純恋歌
「上島君、ちょっと来て!私と同じ小学の時の同級生が一緒に写真撮って欲しいって言ってるから良い?」

「あ、ああ良いよ」

呼ばれて行ったら、私立のお嬢様学校の制服姿のその女の子はめちゃくちゃ可愛いくて俺が逆に緊張した。

「ありがとうございました」

写真を撮った女の子は恥ずかしそうにすぐにその場を去ろうとした。

「え?写真だけで良いの?」

「はい、充分です!ありがとうございました」

ちょっとこの先の展開を期待しただけに肩すかしくらった気分になった。女心はよくわからん。

そして最後に学年主任の濱谷先生の元に駆け寄った。

「お世話になりました」

「おう!元気でな!」

笑顔で言ってくれた。

今回、高校に入れたのも素行が悪い俺を見捨てる事なくしっかり面倒を見てくれたおかげだと井上先生から聞いていた。

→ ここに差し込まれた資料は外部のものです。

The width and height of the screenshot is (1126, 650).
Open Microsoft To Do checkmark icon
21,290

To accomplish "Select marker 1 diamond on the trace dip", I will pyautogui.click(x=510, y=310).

そして、病気を患っていた濱谷先生はこの年を持って病気を療養する為、学校を退職された。

僕達の学年が濱谷先生にとって最後の生徒となった。

高校1年生の夏に井上先生に誘われ、井上先生と翼と訪れた。

「よう来たな!」

病室で見かけた濱谷先生は見たこともないぐらい痩せ細っていた。

「先生、先生!」

俺と翼は変わり果てた濱やんの姿にショックから目の前に本人が居るのに我慢出来ず涙を流した。